Consegnare le chiavi del fortino dei segreti di Francia alla destra? “Sarebbe stato un suicidio”, dicono i macronisti, che possono ora tirare un sospiro di sollievo. Il sostituto di Gérard Collomb, dimessosi in polemica con il presidente due settimane fa, è Christophe Castaner, marcheur della prima ora che fino a oggi era responsabile delle Relazioni con il Parlamento e presidente di Lrem. Al suo fianco, come segretario di stato, Macron ha messo un uomo dei servizi segreti, nonché una delle figure più stimate e rispettate dall’apparato di sicurezza francese, Laurent Nunez, capo della Dgsi, l’intelligence interna, dal giugno 2017. “È un uomo del presidente, che gli permette di aver il controllo del ministero dell’Interno.
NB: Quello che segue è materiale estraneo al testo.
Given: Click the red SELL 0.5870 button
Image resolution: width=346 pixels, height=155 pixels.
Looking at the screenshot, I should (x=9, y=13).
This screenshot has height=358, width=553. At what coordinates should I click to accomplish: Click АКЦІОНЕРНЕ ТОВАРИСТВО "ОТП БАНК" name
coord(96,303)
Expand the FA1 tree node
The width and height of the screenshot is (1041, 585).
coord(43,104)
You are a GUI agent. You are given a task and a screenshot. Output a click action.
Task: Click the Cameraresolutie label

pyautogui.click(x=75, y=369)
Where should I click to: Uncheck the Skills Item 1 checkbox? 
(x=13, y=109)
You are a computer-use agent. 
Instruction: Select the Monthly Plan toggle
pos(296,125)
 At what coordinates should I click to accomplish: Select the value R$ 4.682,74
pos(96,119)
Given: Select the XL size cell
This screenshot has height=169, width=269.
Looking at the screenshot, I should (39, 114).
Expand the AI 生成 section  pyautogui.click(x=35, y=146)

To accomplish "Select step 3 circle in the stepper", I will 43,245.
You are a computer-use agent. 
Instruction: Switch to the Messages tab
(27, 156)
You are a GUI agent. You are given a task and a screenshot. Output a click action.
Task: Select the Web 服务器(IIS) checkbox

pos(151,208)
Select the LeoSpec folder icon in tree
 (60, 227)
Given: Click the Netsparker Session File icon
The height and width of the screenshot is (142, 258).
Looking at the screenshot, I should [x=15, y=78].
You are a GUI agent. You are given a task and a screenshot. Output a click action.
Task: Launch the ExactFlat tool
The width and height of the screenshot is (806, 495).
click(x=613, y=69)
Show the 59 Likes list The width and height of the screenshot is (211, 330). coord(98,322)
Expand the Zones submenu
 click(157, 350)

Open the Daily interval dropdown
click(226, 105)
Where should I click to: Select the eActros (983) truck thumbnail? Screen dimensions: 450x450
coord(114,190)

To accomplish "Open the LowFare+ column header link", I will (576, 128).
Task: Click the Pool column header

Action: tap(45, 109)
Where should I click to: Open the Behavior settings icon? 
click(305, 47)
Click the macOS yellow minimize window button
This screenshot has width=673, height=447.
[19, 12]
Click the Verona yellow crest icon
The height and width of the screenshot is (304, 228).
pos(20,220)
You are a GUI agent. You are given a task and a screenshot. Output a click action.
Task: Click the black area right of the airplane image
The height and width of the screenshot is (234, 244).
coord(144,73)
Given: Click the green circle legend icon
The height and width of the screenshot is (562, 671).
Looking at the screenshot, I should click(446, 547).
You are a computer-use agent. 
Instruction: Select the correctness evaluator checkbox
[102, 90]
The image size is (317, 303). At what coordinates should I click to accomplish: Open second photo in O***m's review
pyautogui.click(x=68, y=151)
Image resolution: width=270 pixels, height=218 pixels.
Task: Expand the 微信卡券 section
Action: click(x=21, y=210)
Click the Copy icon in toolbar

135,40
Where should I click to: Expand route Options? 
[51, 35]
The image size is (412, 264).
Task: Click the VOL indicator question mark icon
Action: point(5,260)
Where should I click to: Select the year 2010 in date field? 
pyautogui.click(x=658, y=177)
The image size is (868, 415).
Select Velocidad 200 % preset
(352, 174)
Trasmetterà sicurezza a Castaner, perché è leale e non cercherà i riflettori”, ha spiegato una fonte vicina al governo. Alla Cultura, al posto di Françoise Nyssen, è stato promosso Franck Riester, ex Lr e fondatore del movimento politico liberale Agir. Esperto del settore audiovisivo, è un grande sostenitore della creazione di una Bbc à la française, è il contentino dato al premier Philippe per dimenticare gli altri rifiuti, ed è una delle sorprese di questo rimpasto. L’altra è l’ascesa di Gabriel Attal, 29 anni, esponente dell’ala sinistra di Lrem, chiamato a ricoprire il ruolo di segretario di stato presso il ministero dell’Istruzione guidato da Jean-Michel Blanquer. All’Agricoltura, è stato nominato un socialista cresciuto con François Hollande e Manuel Valls, Didier Guillaume, figlio di contadini, mentre alle Relazioni con il Parlamento lavorerà Marc Fresnau, pasdaran di François Bayrou. Parità, diciassette uomini e diciassette donne, ed equilibrio sono i due messaggi di questo rimpasto, che lancia ufficialmente l’anno II del quinquennio macronista.